L'analisi
I romanzieri tenebrosi imparino dalle novelle tv
Anche se ho deciso io di far morire l'ispettore Mauro Belli, non nascondo di essermi commosso. Così Pietro Valsecchi, produttore della fortunata serie di Canale 5, commenta l'uccisione dell' "eroe quotidiano" impersonato da Ricky Memphis. Mentre i cosiddetti scrittori coltivati dalle case editrici e dai loro uffici stampa si lamentano che l'Italia è diventata, in fondo, proprio quella che loro descrivono nei loro romanzi "cannibali" o post - cannibali o scritti - per- diventare un film, chi invece i film li fa per la tv e rischia il giudizio del grande pubblico, dice di aver trovato una chiave per raccontare con "onestà intellettuale, senza retorica ma con profondità" (parola di Valsecchi) la realtà quotidiana. C'è qualcosa che non va, dunque, se gli scrittori di narrativa si sentono fuori posto e i produttori di fiction invece raggiungono grandi risultati. Al di là della differenza di strumento, il lamento degli scrittori può nascondere una sorta di incapacità a toccare le vene vive della quotidianità italiana. Non si tratta solo della facile distinzione tra una fiction tv consolatoria e superficiale e un'arte inquietante e profonda. Gli storici della letteratura potrebbero forse vedere una conferma del fatto che l'Italia più che una terra di romanzi è stata una terra di novelle, e di queste la tv ha raccolto l'eredità.
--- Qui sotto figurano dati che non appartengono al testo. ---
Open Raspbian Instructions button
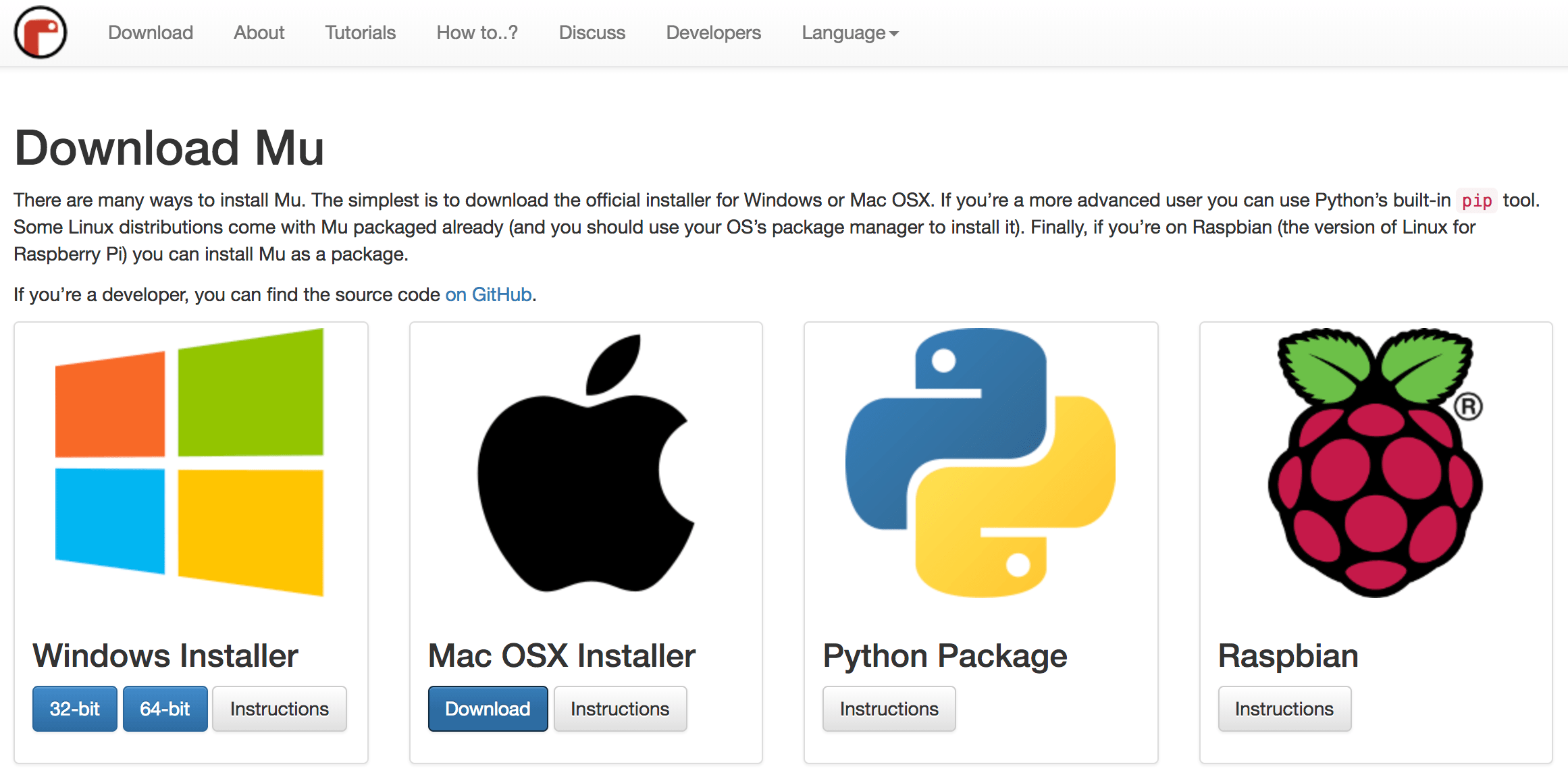Viewport: 1568px width, 783px height. pyautogui.click(x=1284, y=709)
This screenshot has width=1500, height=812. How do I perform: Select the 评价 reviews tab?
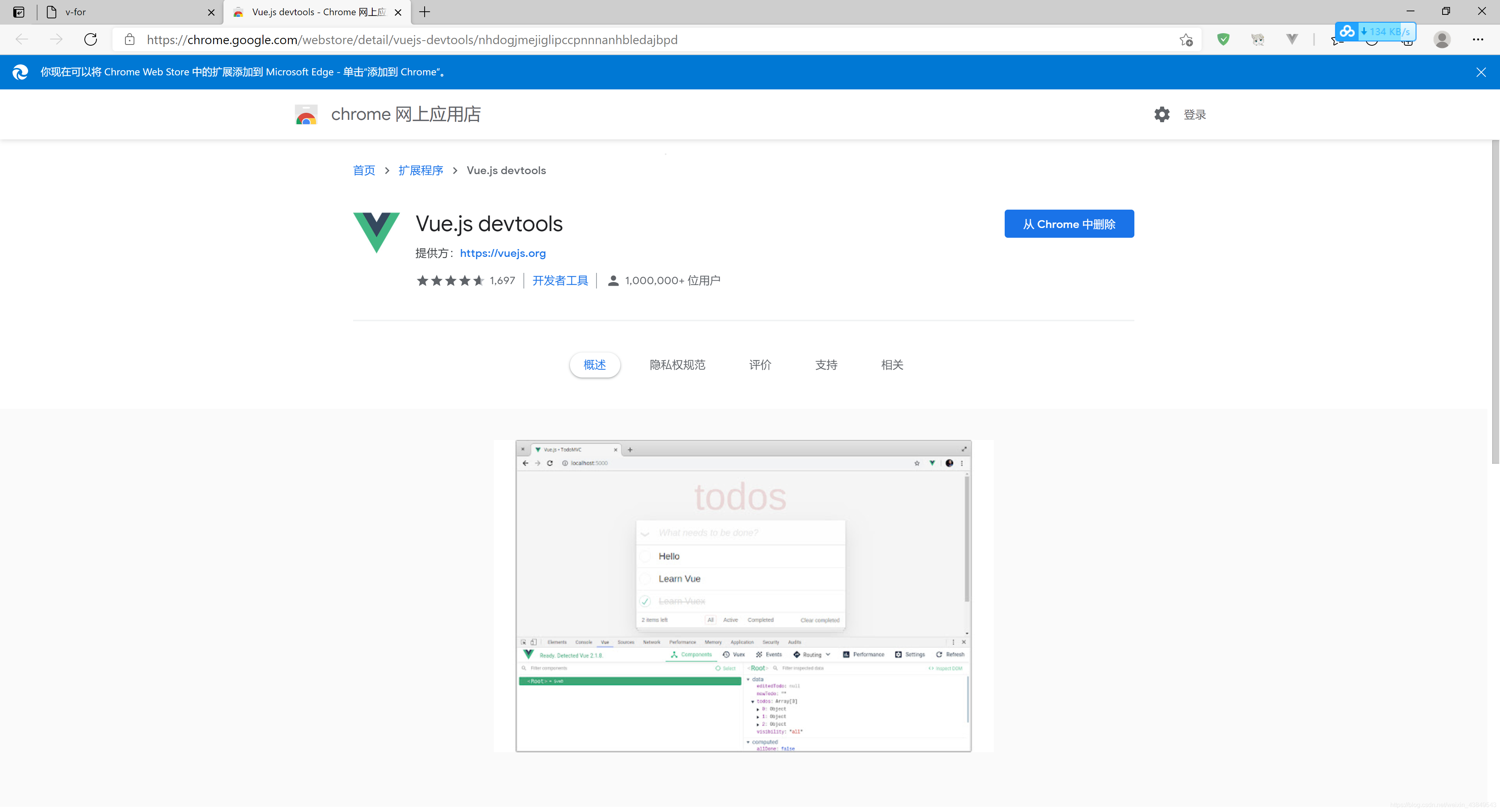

Ma, da poeta, credo che ci sia anche una questione più profonda. Che consegue a una lunga tradizione che è stata chiamata "del tradimento dei chierici". Coloro che si sono autodefiniti intellettuali - nei loro circoli, sui giornali in cui parlano di loro e tra loro - hanno forse tradito il compito che avevano. Di lavorare per il bene del popolo, e non per lo sghiribizzo personale. Hanno guardato più a ciò che conveniva loro e alla loro fama, piuttosto che a quanto può generare senso di positività e di coesione nel popolo a cui appartengono. Se ne può discutere?